On Wed, 7 Jan 2009, Jiri Kuthan wrote:
I respectfully disagree -- the field has clearly
shown that working
NAT traversal today is more valuable than message integrity and ICE
architecture both together. (Whcih happens to be my personal
preference too: getting over NATs today is more important to me than
any sort of securing free phone calls.) Generally I tend to prefer
priorities as articulated by live deployments.
I think we both agree on where we want to go.
The difference is probably that current way SIP is used might be enough
for you, but as a 10 years SIP endpoint stack builder, I'm just bored
about using SIP over non transparent network. Not your fault...
I'm sorry to be so differently opinionated on
this, particularly
because I like ICE esthetically as the "e2e" solution. However,
somehow in the Internet the things that are deployable today always
matter. (even if considered evil, such as NATs)
Don't be sorry.
My intention for this thread was just to ask ser/kamailio/whatever to
make sure the future will not be the same as the 10 past years. My
intention was not to say "you are all wrong".
No problem at all -- it is indeed an uneasy question.

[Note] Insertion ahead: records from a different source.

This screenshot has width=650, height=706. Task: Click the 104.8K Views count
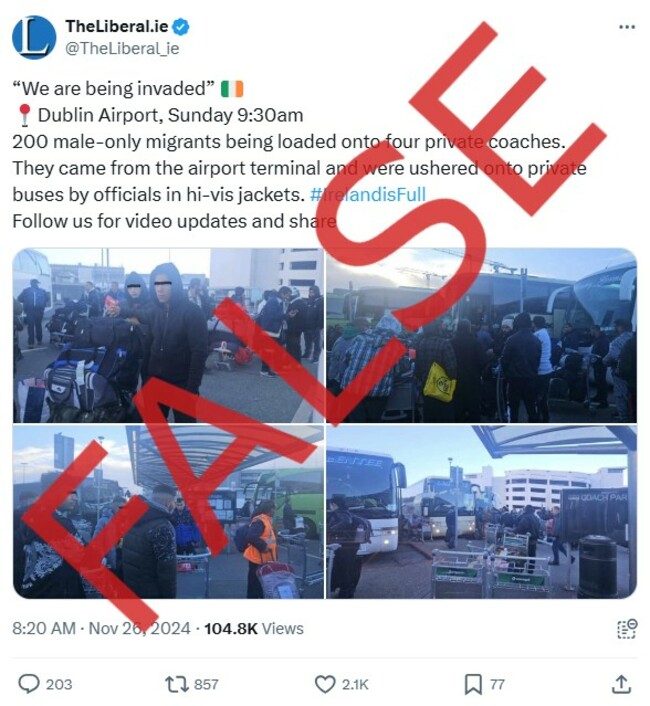[254, 629]
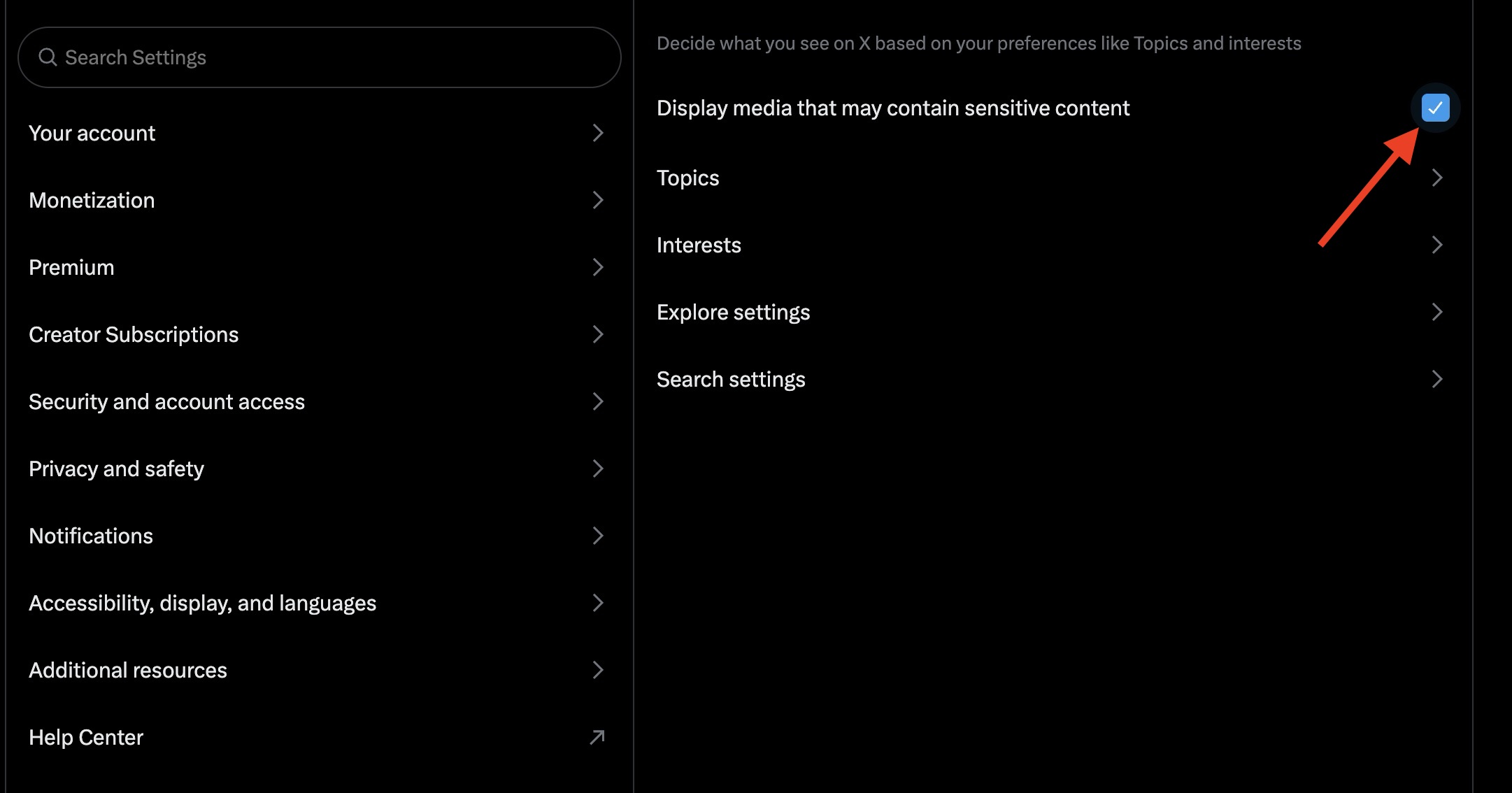Click the arrow beside Additional resources

pyautogui.click(x=598, y=670)
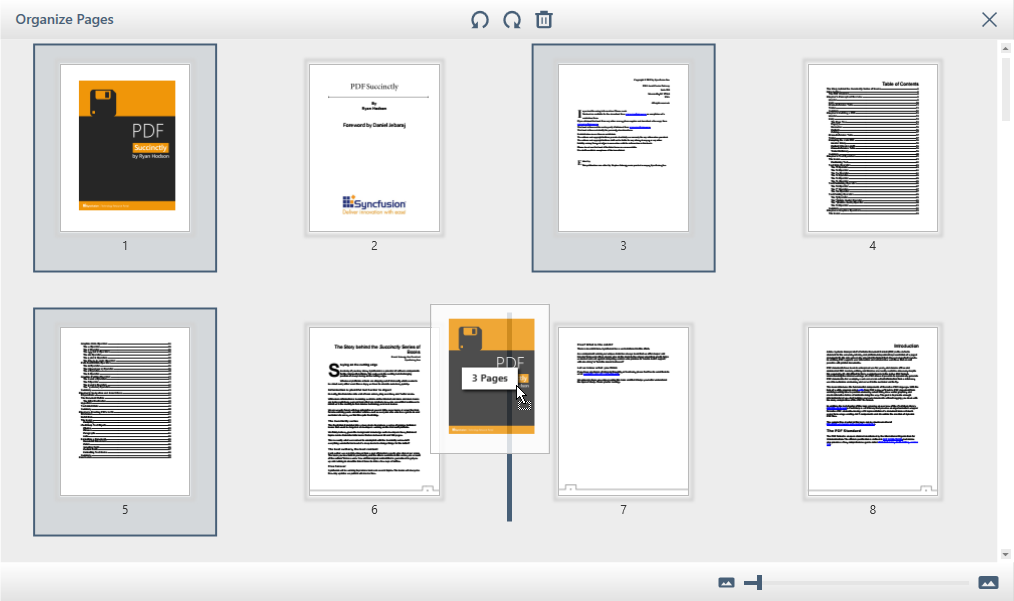The height and width of the screenshot is (601, 1014).
Task: Select page 3 copyright thumbnail
Action: click(x=623, y=148)
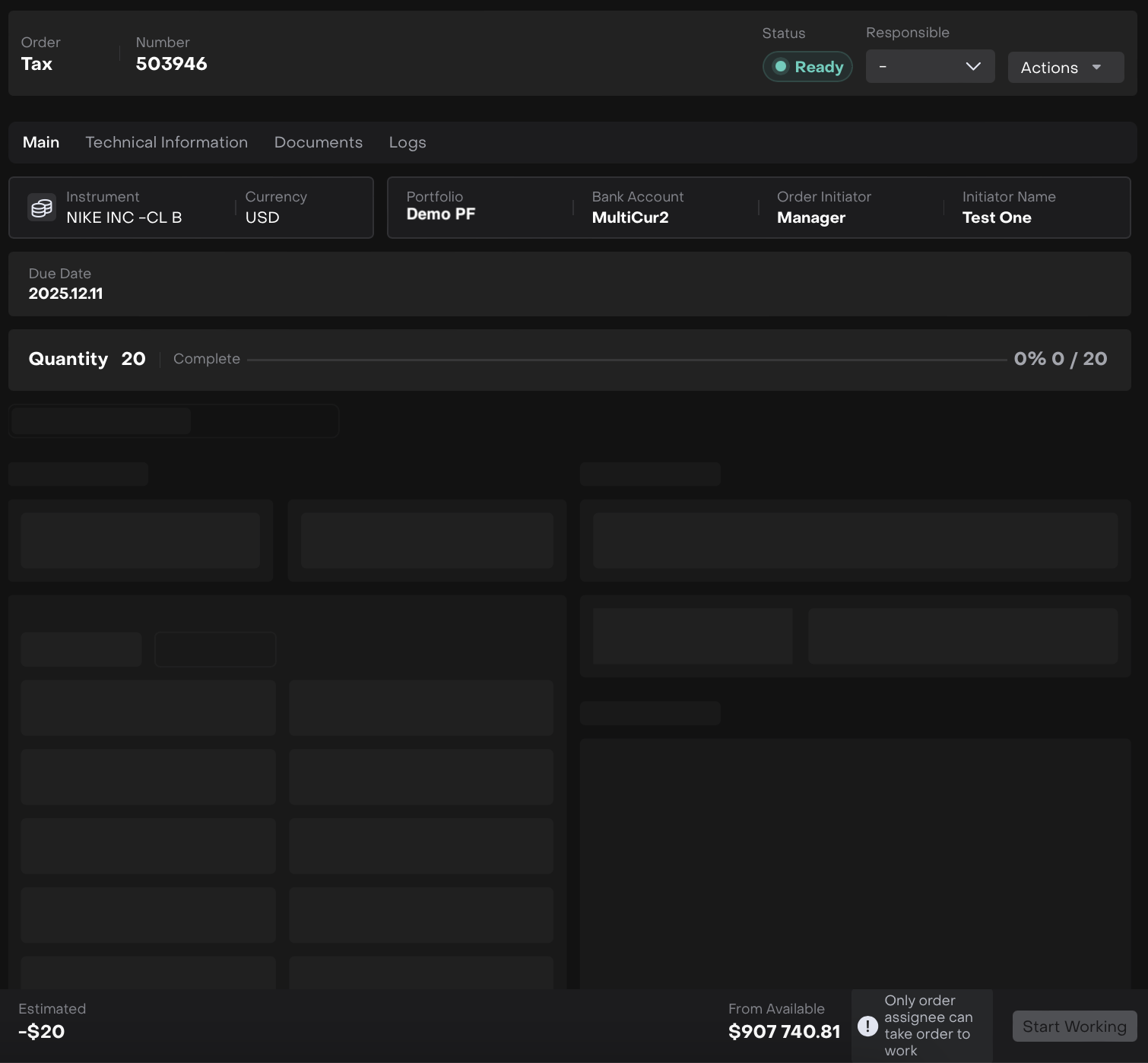This screenshot has width=1148, height=1063.
Task: Click the Ready status badge
Action: [807, 67]
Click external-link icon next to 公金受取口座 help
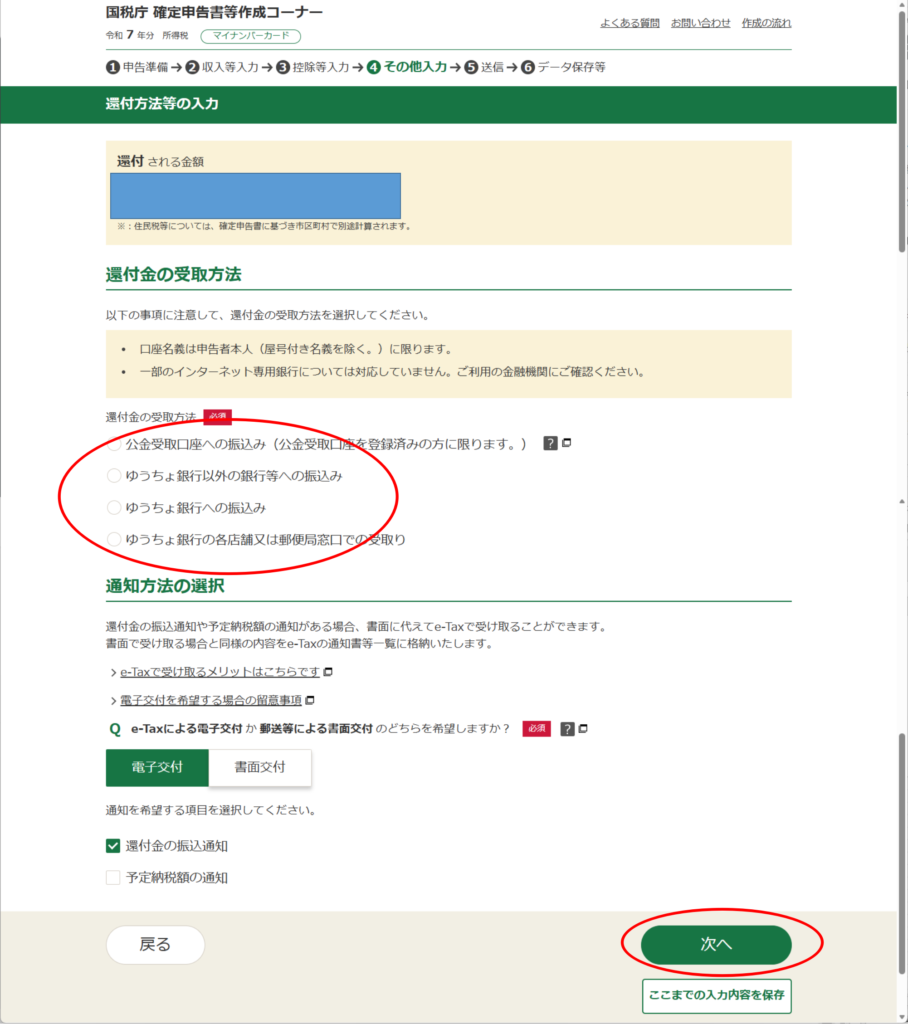 566,443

The end-to-end-ness of ice seems appealing like say TCP does. TCP is robust
in that whatever happens in the network, smart software (quite complex
in fact)
in the end-devices can deal with it. So I keep asking myself why ICE is
getting so little traction if the same thing works for TCP. One of the
reasons
could be that it is a sort of backwards-compatibility problem, since in
a way
it is a layer 3/4 technology and changing IP/transport layer is just
painful. One
could also argue that it can't be fully e2e since it relies on network
via TURN,
even though as the last resort.
It is not a clear bet to me -- in fact I fell a bit ashamed I may be
giving up
on ICE too early. Still I do. Does anyone have a memory of a technology that
was "clean", came late and surpassed "internet workarounds"?